Je viens de savoir très tardivement qu'un ancien wali est décédé. Feu Gouhmaz Mohamed Lakhdar dit Hafedh. Cette mort n'est plus maintenant une information capitale. Car l'homme n'a plus de bureau, ni de décisions fructueuses à signer. Il est, enfin il était à sa mort un citoyen. Ordinaire.

Brave, courtois et très aimable, Hafedh gardait toujours ce punch du aux nobles fonctions qu'il avait eues à exercer. Veillant à la sauvegarde de son panache, l'homme énarque des premières heures qu'il était, s'expédiait contre vents et marées à avoir en affichage permanent ce sourire et cette prédisposition à vouloir se moudre dans la société, tel un poisson dans l'eau. Il n'a pas quitté Sétif une fois ayant quitté le pouvoir. Il ne s'est pas exilé sur les hauteurs d'Alger ou auprès d'entreprises étrangères. Il était là, dans la rue de Constantine, dans ses cafés, dans ses kiosques à journaux fréquentant les quelques amis rares qui continuaient à consommer ensemble la douceur et le malheur des jours.
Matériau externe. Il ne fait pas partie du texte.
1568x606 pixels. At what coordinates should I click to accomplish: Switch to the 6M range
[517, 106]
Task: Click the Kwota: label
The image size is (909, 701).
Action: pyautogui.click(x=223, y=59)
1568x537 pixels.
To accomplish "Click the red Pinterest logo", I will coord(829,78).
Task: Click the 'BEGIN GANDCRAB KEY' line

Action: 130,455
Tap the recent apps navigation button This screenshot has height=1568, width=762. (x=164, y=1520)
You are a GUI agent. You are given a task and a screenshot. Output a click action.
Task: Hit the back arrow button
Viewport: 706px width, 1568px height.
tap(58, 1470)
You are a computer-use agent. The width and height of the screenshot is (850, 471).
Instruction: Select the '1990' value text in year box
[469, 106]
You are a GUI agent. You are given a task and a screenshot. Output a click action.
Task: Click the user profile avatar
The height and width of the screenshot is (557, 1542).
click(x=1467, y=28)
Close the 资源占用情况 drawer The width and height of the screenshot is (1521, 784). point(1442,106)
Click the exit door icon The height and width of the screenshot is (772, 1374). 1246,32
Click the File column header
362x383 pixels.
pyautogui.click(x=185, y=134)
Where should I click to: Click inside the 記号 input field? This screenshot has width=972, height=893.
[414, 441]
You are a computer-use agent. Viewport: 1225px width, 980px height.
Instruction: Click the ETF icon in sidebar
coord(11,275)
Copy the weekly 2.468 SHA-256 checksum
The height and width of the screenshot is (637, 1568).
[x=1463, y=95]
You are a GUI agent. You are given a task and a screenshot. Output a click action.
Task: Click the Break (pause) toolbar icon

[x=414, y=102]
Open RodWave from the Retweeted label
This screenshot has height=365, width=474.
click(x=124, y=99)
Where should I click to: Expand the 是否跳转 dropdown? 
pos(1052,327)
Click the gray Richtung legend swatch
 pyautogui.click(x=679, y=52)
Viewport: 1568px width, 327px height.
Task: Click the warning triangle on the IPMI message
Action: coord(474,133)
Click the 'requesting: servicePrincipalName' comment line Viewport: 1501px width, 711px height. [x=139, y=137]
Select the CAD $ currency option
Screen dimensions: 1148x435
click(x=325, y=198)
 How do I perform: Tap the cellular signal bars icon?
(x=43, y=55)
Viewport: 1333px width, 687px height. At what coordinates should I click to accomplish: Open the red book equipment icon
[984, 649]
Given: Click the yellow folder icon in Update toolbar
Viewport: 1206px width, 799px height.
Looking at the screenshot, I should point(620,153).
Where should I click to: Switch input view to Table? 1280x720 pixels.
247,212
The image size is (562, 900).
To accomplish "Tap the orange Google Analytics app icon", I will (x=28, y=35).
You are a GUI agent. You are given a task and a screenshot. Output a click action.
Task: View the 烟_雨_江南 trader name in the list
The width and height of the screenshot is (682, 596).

Beau, éternellement élégant Hafedh, malgré une dizaine d'années de mise en marge n'avait pu quand bien même son oisiveté fonctionnelle se laisser aller vers la renonciation et la résignation. L'obligation de réserve qu'il qualifiait de « seconde nature » n'avait pu à son tour lui octroyer la liberté de dire, de gueuler ou de héler. Pourtant il avait dans la tête le monsieur. C'est son tempérament naturel de sérénité, qui croit-on comprendre est devenu un moteur de vie et d'existence. Ces dix dernières années l'ancien Wali les consommait dans la lecture du fait national et international. A la dernière rencontre avec le chroniqueur, le 12.12.12 (chiffre ou date magique ?) autour d'un café populaire situé en face de la Mouhafadha du FLN (une autre coïncidence magique) le défunt dissertait avec habileté et sans aigreur la situation politiquement générale du pays. Il en faisait de même pour l'économie internationale et l'émergence du bloc des BRIC. La nature est ainsi faite. Quelque soit l'apparat que l'on porte, l'uniforme que l'on endosse ou le poste que l'on exerce, l'essence profondément humaine finira un jour, le temps d'une pause ou d'une collation d'adieu ; par redécouvrir sa véritable espèce. La faiblesse. Dans tous ses sens nobles et positifs.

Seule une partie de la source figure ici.